> **What is needed**
What is the count of lines in the material below that hold "toolbar"? Answer with only that number.

> **Exercise input**

= = = =

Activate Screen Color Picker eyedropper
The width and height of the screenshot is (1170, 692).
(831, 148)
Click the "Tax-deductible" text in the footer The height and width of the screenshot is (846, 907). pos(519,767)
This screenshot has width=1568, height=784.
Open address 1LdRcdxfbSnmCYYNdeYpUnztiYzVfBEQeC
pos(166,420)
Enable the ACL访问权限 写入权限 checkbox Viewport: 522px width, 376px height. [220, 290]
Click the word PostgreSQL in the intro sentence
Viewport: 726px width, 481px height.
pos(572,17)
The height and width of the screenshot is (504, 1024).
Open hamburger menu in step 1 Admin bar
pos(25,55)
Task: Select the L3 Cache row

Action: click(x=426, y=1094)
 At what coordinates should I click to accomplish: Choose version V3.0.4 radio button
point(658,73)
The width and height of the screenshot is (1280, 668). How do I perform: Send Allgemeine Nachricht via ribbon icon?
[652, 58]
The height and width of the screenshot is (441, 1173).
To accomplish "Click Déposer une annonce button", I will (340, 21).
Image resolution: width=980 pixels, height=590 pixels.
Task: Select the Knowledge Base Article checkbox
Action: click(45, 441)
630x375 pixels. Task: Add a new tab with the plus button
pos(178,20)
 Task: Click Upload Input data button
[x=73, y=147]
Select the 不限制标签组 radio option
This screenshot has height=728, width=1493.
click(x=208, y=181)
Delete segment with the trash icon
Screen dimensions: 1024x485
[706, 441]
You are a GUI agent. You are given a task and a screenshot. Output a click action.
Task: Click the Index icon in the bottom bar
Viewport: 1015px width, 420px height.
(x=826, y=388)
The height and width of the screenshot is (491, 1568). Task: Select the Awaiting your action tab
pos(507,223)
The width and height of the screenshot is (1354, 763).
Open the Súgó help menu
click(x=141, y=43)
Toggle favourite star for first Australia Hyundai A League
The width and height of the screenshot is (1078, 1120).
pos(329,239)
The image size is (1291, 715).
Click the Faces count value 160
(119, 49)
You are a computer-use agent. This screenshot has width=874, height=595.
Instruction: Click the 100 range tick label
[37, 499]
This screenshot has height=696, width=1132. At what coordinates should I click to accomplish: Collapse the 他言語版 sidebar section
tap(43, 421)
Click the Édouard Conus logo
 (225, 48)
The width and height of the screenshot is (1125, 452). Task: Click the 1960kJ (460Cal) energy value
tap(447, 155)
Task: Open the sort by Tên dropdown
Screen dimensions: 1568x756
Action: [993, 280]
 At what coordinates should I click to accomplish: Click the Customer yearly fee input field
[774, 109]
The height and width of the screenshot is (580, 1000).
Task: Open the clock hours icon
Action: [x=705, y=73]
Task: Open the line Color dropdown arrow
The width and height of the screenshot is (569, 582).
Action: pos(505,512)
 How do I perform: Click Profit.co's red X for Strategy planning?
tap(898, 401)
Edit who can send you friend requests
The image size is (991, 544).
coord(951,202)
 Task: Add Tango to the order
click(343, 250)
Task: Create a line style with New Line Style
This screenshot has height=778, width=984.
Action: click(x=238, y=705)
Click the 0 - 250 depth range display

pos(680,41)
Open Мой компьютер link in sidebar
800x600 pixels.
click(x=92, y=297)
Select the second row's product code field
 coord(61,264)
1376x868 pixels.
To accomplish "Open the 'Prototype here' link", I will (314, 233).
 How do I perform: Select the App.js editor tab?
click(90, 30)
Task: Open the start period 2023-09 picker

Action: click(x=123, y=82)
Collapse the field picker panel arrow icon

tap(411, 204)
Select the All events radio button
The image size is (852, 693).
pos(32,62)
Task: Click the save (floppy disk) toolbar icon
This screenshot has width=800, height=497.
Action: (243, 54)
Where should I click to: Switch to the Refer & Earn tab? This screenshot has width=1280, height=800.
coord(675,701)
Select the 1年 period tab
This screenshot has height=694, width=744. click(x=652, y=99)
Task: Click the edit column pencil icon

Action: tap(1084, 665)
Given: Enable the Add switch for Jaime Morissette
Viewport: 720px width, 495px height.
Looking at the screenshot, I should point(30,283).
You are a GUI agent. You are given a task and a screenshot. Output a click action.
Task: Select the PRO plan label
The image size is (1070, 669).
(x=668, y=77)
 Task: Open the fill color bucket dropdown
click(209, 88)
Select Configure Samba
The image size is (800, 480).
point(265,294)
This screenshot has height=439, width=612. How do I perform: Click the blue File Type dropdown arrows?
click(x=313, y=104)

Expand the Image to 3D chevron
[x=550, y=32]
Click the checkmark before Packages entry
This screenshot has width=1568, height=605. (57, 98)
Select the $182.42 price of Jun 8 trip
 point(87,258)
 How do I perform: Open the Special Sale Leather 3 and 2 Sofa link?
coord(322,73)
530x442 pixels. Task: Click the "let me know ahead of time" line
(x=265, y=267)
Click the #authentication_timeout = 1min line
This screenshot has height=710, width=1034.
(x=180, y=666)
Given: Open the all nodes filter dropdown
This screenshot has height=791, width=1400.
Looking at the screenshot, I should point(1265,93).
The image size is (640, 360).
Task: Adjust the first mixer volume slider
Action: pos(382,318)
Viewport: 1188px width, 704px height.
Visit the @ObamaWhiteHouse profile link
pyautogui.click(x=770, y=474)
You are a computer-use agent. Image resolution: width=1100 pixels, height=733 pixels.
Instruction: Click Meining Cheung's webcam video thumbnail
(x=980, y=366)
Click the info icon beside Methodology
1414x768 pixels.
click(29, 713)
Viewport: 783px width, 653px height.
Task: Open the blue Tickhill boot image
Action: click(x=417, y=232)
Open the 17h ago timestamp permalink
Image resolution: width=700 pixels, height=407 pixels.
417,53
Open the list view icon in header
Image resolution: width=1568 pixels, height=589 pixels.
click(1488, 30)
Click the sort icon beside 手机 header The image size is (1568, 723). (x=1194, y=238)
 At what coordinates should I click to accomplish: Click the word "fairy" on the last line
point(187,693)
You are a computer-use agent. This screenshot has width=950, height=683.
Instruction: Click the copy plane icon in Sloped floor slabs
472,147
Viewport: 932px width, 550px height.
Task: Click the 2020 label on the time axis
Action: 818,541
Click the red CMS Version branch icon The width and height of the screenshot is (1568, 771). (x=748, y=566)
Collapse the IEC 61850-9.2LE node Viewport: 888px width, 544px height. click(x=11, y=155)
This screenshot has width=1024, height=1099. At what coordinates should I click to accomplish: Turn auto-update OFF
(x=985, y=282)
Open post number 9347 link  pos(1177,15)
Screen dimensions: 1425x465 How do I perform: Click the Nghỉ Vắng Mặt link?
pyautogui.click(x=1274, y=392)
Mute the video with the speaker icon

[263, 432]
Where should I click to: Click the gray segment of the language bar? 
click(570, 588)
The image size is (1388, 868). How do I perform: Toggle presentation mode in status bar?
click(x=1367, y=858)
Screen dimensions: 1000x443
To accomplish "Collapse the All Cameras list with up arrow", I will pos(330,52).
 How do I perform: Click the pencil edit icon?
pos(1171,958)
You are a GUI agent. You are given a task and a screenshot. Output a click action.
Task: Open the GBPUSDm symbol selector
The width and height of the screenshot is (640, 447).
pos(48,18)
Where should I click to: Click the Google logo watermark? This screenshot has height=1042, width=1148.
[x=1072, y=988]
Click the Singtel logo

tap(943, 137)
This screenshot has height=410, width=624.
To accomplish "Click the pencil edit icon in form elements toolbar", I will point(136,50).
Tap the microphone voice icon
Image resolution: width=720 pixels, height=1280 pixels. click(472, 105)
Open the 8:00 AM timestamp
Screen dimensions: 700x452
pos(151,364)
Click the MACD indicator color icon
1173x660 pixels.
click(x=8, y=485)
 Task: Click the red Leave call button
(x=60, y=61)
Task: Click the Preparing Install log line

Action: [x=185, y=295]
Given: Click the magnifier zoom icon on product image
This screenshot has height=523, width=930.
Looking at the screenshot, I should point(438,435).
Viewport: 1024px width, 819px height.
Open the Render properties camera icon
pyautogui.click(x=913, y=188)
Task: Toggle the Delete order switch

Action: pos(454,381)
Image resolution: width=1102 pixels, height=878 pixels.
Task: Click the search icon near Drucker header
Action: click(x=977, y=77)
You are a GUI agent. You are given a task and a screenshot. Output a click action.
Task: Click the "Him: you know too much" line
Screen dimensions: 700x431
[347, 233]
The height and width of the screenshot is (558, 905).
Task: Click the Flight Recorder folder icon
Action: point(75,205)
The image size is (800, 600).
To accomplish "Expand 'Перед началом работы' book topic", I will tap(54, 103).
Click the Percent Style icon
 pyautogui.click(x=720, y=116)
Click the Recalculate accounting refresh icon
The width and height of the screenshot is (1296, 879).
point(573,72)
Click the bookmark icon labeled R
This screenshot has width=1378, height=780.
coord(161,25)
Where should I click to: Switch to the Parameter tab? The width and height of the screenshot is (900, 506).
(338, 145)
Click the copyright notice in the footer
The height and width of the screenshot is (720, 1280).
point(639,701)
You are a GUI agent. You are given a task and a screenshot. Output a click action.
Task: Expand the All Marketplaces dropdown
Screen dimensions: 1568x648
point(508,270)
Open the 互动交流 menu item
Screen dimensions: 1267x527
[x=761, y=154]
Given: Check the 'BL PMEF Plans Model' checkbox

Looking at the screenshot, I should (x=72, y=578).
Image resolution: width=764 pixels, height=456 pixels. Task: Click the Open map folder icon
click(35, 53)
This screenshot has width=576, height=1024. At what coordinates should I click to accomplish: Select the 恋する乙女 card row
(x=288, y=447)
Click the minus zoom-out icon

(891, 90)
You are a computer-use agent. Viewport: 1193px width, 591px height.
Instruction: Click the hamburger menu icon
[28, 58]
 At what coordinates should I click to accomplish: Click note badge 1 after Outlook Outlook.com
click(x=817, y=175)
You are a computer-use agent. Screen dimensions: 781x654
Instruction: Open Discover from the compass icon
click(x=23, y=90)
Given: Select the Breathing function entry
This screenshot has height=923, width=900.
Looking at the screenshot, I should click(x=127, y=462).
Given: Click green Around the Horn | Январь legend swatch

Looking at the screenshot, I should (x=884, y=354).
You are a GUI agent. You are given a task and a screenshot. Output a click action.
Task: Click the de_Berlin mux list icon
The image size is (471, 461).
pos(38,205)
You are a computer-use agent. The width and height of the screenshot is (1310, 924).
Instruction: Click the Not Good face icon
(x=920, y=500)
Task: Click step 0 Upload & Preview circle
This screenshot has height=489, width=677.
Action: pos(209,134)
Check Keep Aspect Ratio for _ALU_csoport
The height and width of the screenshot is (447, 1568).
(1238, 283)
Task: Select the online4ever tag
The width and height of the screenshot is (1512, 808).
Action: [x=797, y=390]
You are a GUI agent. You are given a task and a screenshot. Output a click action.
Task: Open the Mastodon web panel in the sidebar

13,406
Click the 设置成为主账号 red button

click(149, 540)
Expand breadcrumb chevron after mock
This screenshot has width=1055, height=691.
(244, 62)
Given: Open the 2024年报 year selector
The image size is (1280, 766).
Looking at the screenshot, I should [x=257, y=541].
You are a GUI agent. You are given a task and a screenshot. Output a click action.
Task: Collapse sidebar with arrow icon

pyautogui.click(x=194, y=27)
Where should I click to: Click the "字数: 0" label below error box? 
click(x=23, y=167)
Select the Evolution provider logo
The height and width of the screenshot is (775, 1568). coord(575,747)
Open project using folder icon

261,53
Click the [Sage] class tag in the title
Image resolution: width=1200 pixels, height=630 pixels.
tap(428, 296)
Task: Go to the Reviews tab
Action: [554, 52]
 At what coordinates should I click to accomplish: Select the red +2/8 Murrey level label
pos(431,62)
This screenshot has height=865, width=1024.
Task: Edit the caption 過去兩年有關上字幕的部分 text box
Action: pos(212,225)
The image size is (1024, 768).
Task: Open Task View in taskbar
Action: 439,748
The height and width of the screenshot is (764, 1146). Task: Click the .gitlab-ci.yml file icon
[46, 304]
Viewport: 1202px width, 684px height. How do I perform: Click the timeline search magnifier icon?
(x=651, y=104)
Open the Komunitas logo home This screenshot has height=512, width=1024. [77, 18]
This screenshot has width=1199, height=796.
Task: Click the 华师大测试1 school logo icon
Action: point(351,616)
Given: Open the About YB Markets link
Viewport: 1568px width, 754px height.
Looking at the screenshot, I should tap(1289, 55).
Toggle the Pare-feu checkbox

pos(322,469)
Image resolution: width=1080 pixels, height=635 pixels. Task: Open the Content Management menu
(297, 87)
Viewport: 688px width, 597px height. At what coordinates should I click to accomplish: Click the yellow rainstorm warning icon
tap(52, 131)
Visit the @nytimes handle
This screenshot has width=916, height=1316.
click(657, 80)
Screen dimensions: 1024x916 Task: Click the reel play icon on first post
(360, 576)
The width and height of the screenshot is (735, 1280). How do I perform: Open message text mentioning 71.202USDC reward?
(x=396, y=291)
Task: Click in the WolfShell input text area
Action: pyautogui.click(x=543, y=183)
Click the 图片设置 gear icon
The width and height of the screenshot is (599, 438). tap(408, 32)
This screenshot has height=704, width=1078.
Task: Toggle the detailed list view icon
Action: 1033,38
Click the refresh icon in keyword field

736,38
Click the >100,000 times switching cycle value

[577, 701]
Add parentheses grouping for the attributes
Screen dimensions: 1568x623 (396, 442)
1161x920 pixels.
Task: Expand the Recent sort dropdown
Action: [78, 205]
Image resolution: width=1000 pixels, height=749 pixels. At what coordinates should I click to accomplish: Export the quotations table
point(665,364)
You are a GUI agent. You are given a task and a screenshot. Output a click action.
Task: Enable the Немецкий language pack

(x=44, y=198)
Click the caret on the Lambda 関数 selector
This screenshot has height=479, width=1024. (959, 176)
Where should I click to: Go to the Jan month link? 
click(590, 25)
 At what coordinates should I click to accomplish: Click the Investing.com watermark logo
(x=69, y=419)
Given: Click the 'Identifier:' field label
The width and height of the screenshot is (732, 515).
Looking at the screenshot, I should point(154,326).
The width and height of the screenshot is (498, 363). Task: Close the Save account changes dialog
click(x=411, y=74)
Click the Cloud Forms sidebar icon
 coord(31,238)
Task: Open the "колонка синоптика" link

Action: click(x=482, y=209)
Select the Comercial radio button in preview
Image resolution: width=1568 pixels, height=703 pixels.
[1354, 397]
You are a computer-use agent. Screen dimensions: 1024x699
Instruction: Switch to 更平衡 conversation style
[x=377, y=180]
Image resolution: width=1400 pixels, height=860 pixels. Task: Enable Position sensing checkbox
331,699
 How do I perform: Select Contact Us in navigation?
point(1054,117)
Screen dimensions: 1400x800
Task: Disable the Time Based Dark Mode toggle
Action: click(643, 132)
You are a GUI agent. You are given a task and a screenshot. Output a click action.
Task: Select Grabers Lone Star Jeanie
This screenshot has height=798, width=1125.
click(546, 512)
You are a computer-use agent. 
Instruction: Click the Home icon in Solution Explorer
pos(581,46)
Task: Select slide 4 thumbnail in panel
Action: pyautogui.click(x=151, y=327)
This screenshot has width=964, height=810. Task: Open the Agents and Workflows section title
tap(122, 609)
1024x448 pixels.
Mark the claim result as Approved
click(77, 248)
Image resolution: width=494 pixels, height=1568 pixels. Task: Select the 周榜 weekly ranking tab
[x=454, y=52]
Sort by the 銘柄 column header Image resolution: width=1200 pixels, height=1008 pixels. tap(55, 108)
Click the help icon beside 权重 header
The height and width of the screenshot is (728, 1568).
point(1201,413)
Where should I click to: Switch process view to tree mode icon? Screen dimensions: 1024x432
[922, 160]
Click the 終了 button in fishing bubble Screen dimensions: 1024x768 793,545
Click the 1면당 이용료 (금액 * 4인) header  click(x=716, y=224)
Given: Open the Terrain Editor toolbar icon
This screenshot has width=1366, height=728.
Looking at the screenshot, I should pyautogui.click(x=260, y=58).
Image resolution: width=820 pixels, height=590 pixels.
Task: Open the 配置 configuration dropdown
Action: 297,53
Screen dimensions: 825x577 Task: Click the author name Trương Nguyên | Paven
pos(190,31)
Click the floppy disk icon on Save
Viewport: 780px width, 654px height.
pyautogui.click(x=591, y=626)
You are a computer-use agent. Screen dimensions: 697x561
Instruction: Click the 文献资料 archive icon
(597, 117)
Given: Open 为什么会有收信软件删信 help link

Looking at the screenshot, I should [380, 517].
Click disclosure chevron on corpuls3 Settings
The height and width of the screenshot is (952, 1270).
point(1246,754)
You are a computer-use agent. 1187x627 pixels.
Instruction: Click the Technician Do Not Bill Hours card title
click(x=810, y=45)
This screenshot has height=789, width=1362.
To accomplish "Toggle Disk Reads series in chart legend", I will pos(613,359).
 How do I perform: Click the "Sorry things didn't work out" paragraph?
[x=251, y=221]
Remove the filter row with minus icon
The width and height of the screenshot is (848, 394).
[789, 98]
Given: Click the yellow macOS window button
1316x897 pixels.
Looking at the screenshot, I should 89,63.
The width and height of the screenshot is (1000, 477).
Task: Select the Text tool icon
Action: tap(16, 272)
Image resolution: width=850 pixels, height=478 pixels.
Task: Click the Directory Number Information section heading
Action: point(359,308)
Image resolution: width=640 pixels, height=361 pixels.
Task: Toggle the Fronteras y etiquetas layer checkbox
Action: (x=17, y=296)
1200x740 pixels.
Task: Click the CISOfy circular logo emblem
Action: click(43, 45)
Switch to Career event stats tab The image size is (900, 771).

= = = =

> **Task solution**
3